Direct imaging has severe limits because planets are so faint. Microlensing offers more promise. It looks for the characteristic brightening and fading of a background star when an object, even one as wimpy as Pluto, passes nearly in front of it and bends its light slightly by gravity. So far, 24 planet-mass objects have been detected by microlensing -- 14 bound to their parent stars, 10 apparently not. Microlensing offers hope for detection of loose objects large and small even if they are completely dark, and even at great distances across the galaxy.
(Excerpt) Read more at skyandtelescope.com ...
“But, Im not an astrophysicist, so I can nurse my ignorant prejudices all I want.”
I join you in that camp, in spite of my own continuing speculations coming from the slim knowledge I have.
And why does it rotate?
Because there are forces in it that keep all the stellar bodies from either being thrown out of the galaxy, or sucked into the galactic core.
Much like a satellite orbits the Earth, its only impulse is to move in a forward direction. It is the Earth’s gravity that bends this direction towards the Earth, despite the object’s impulse to continue in a straight line.
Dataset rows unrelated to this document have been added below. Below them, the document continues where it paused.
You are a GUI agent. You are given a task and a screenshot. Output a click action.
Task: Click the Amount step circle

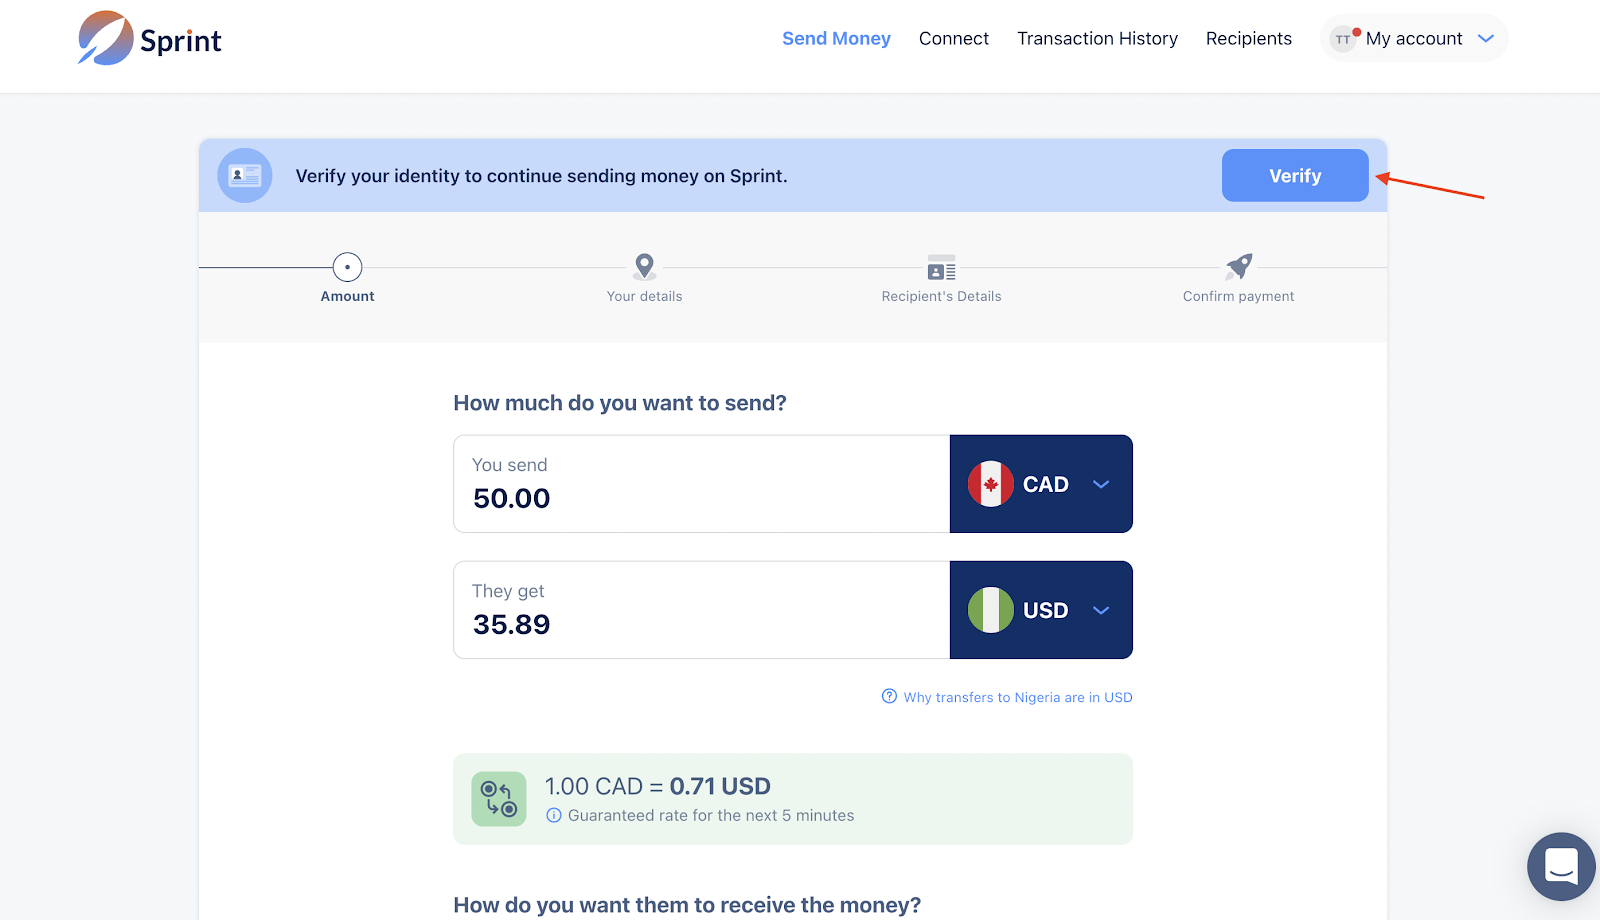click(347, 267)
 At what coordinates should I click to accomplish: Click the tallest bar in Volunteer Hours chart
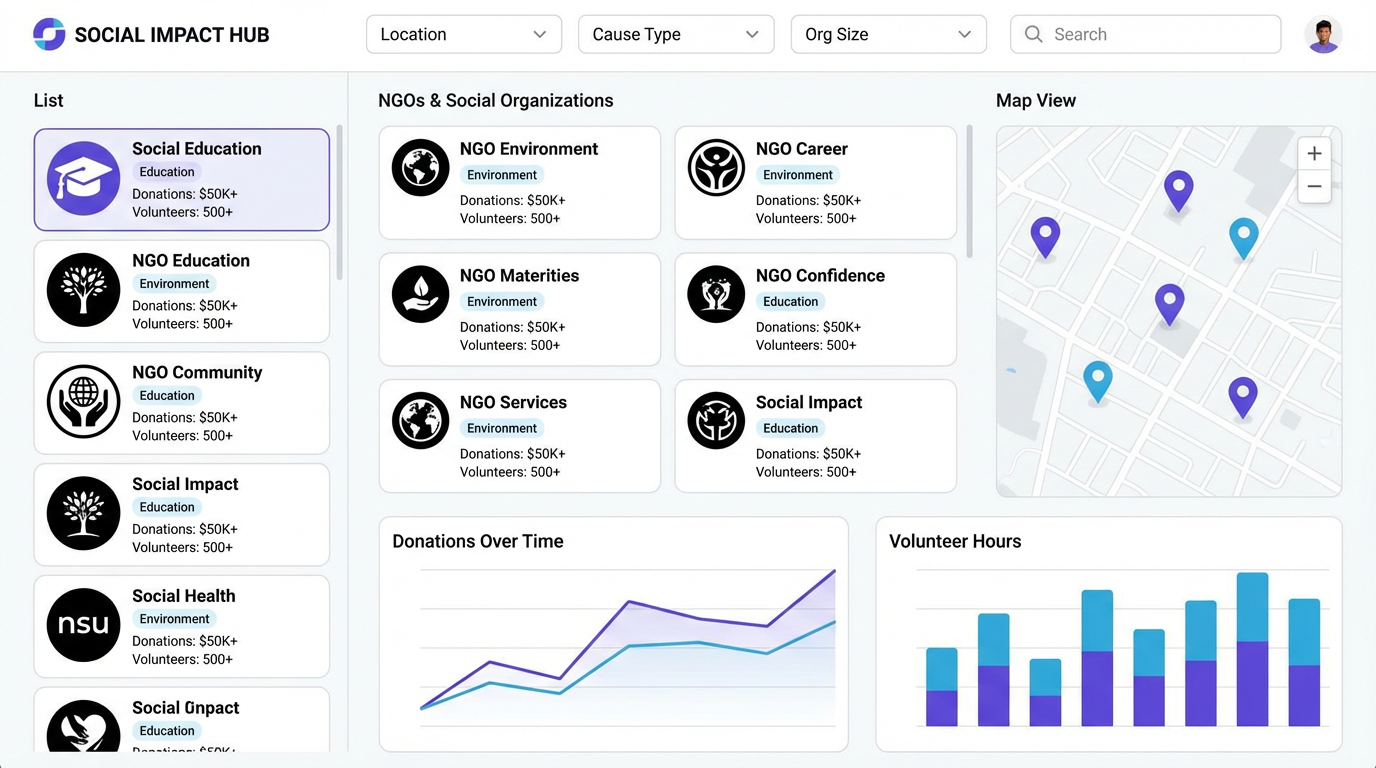tap(1252, 648)
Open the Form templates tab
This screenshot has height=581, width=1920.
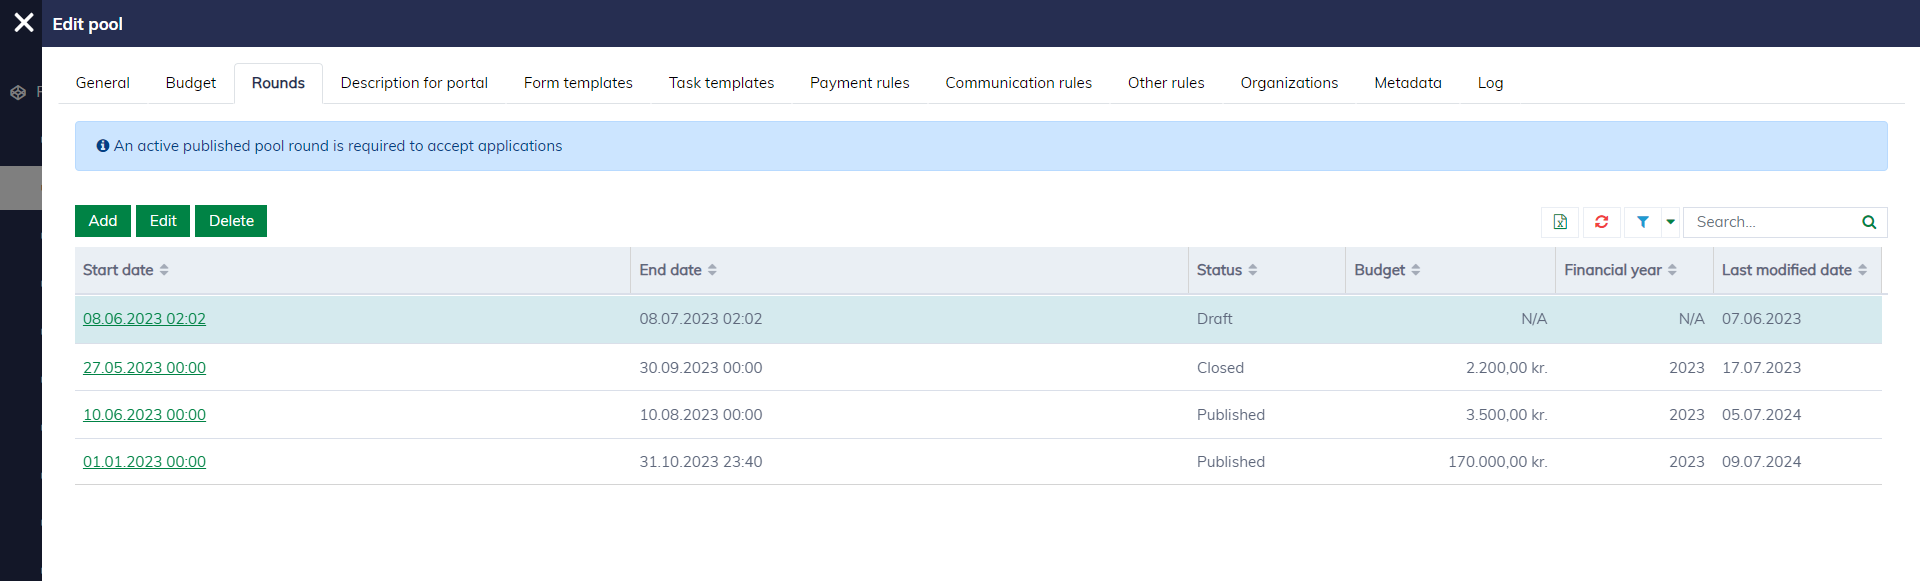point(578,83)
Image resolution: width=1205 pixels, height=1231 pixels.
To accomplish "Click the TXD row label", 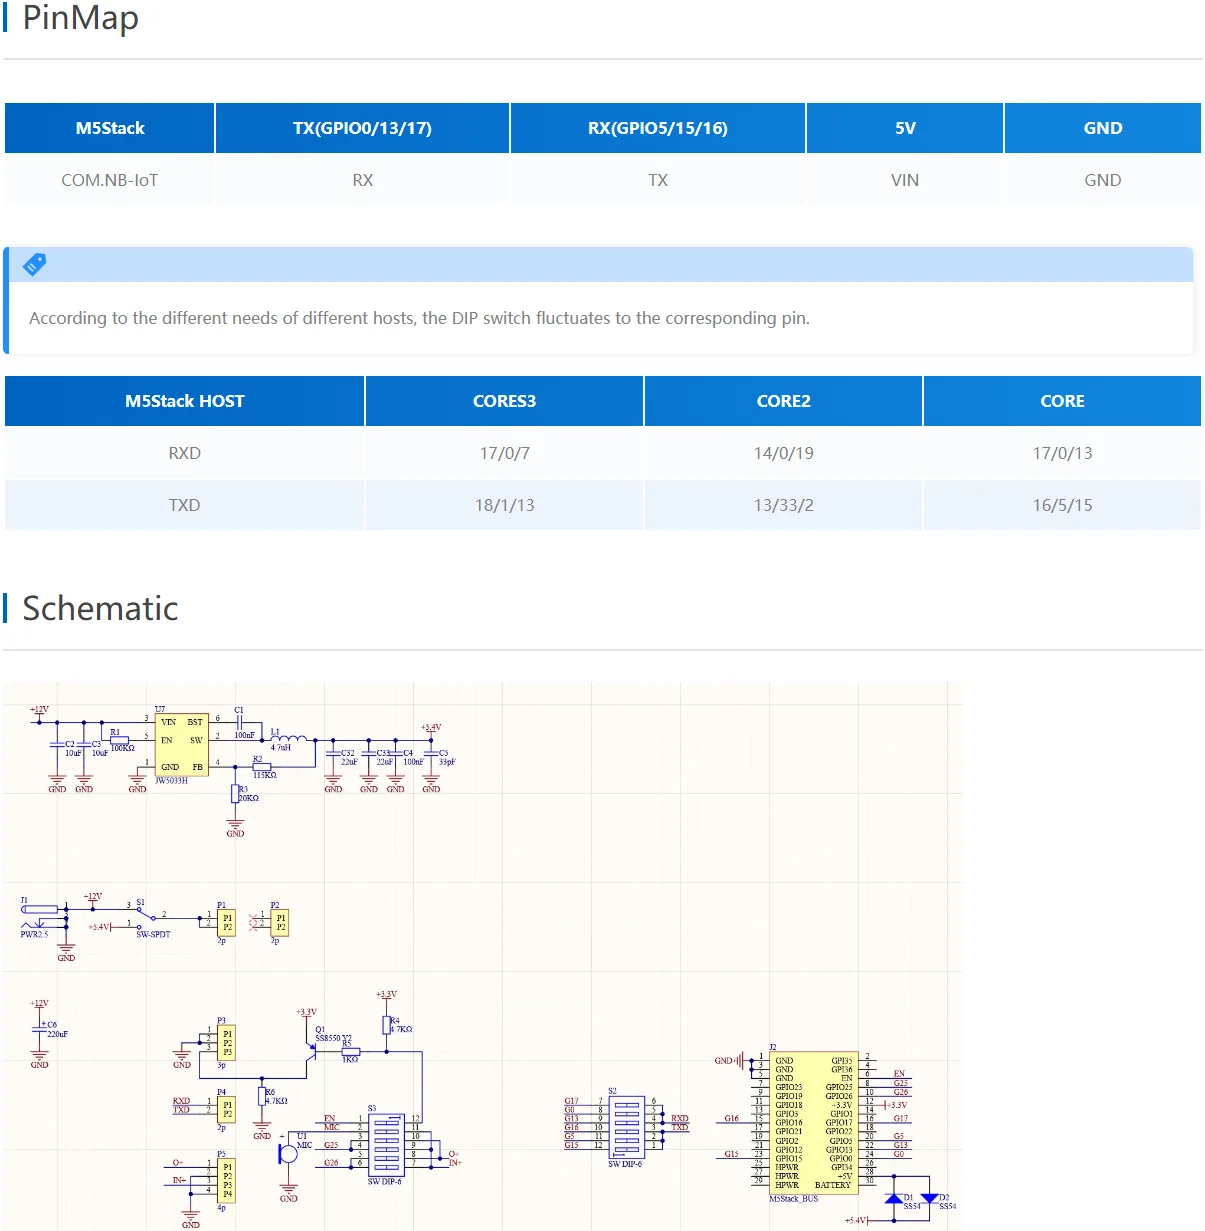I will [x=184, y=505].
It is called the centripetal force, and it applies just as much to the galaxy as a whole.
Now imagine an astronaut in orbit around the Earth, as analogous to a star. A baseball the astronaut is carrying is like a planet, moving along with him in orbit. But as he hurls this baseball away from himself in any direction but the direction of his orbit, it ceases to be part of his orbital impulse, and gets its own, which is either close to his, or not.
If you can imagine him on a curved plane in his orbit, if he throws the ball “downward” through the plane, even at a slight angle, it will be in a decaying orbit, and eventually reenter the atmosphere and burn up.
Only if his orbit is so high up that he could throw the baseball “up” and out of the Earth’s gravitational pull entirely would it exit Earth’s orbit and travel into deep space. Otherwise it would be pulled back to the eventual fate of a ball pulled downwards.
Importantly, this might take a very long period of time. But that is okay, because no one is timing how long whatever eventually happens to the baseball happens.
Now imagine that this astronaut is not a human astronaut, but a very long lived alien, that has been throwing one baseball a year in random directions while in Earth’s orbit, since the Earth began 4.7 billion years ago. This is much like what is happening with rogue planets. By now, the vast majority of baseballs will have burnt up in the Earth’s atmosphere, with a much smaller number still in orbit.
And the same with rogue planets, over a considerably greater period of time. Most will end up in decaying *galactic* orbits, getting ever closer to the center of the galaxy until they are destroyed, one way or another.
All of the masses attract all the other masses. Distance is also more significant than mass, but a smaller-mass body will be less attracted to a mass of distance a than a larger-mass body is attracted to the same mass of distance a.